## ТЕКСТ ДЛЯ ЧТЕНИЯ
------------------------------

Разумеется, это верно, но суть дела вовсе не исчерпывается перечнем тех или иных качеств и добродетелей казаковских героев. Определение «тихие» выбрано писателем не только удачно – оно принципиально. Если заглянуть в словари русского языка, то слово «тихий» означает там: «смирный», «скромный», «кроткий», «спокойный». Даль, иллюстрируя это слово, приводит пословицу: «Добро не лихо: бродит o-мир тихо». Так что «тихий» соседствует с «добрым», «праведным». Называя своих героев «тихими», автор, думается, и это имел в виду.

Слово «тихий» скрывало в себе для Казакова некое коренное свойство поморского, вообще русского характера – под стать гордому смирению. О нем, может быть, первым заявил во всеуслышанье Карамзин, когда назвал «некоторые постоянные правила великодушия в действиях сего, часто легкомысленного народа». А таковыми правилами, по мнению великого историографа, были: «не превозноситься в успехах, изъявлять умеренность в счастии, твердость в бедствиях, давать пристанище изгнанникам, верно исполнять договоры…» Толстой же в «Севастопольских рассказах», как известно, в поисках разгадки поведения русского солдата в условиях непереносимых, поклонялся его, солдата, «молчаливому, бессознательному величию и твердости духа», его «стыдливости перед собственным достоинством».

Таким же чувством проникнут и казаковский «Северный дневник».

------------------------------

## ИСХОДНЫЕ ДАННЫЕ
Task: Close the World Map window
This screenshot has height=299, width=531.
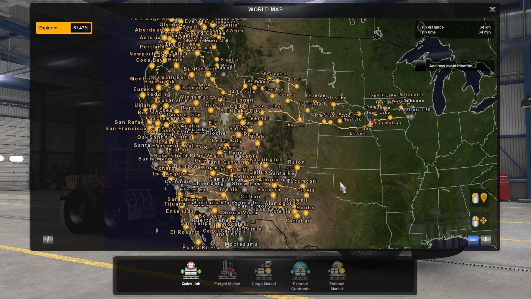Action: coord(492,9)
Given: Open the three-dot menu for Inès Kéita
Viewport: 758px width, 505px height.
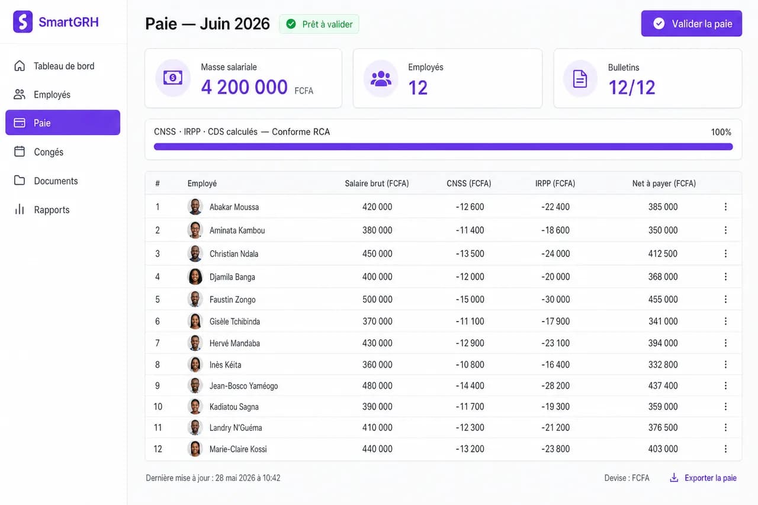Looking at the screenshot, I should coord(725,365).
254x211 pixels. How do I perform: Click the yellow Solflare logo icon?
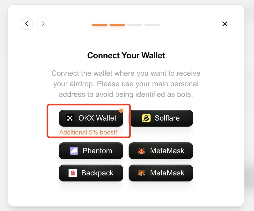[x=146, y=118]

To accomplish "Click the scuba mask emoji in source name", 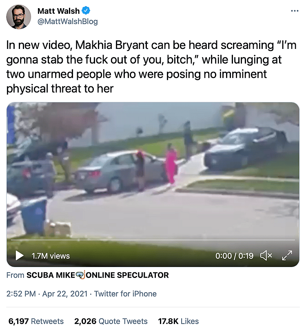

------------------------------

## НАБОР ЗАДАНИЙ
[1] Ответьте на вопросы по отрывку о «тихих» героях Казакова, каждый ответ на отдельной строке с той же пометкой.
(а) Какие значения слова «тихий» приводятся в словарях русского языка?
(б) Кто, по словам автора, может быть, первым заявил во всеуслышанье об этом свойстве русского характера?
(в) В каком произведении Толстой писал о «молчаливом, бессознательном величии и твердости духа» русского солдата?
[2] Допишите продолжение отрывка о «тихих» героях Казакова, начиная сразу после предложения о «Северном дневнике».

## ОТВЕТЫ К ЗАДАНИЯМ
[1]
(а) «Смирный», «скромный», «кроткий», «спокойный».
(б) Карамзин.
(в) В «Севастопольских рассказах».

[2]
Если соглашаться с оценочно-рассудочным «здравым смыслом», если идти на поводу у искушенного в житейской хитрости обывателя, то напряженная, дисциплинирующая волю и закаляющая характер жизнь в северных широтах – с полярными ночами, со стужей и затерянностью человека в немереных ледяных пространствах, со смертельным риском на морских промыслах, – такая жизнь, такое «некомфортное» житье покажется кому-то неоправданной жертвой. Но житель поморских деревень в глубине души питает и к земле своих предков, и к отчему дому «любовь без хитрости» – так он воспитан православным преданием и всем ходом отечественной истории.

Ярким примером того, как история обнаруживается в застарелом социальном конфликте, стал включенный в «Северный дневник» рассказ «Нестор и Кир» (1961), непосредственно восходящий своим замыслом, как мы уже знаем, к беломорскому путевому дневнику 1958 года.

Едва ли не в былинном ореоле рисовались Казакову герои этого рассказа. Нестор и Кир, отец и сын, – где встретишь такие старинные имена, как не на Севере? Где найдешь в сохранности такие реликтовые характеры во всей их мощи? Было в Несторе, кудрявом седоватом мужике лет под шестьдесят, что-то звероватое, могучее, проглядывала в нем властная цепкость, крестьянская жилистость и еще – скрытая скорбь. Под стать ему выглядел сын: молодой золотоволосый красавец, широкий в плечах, белозубый, синеглазый, но – дикий, дурачок… Картинная притягательность Нестора и Кира бросалась в глаза, но сразу же и настораживала.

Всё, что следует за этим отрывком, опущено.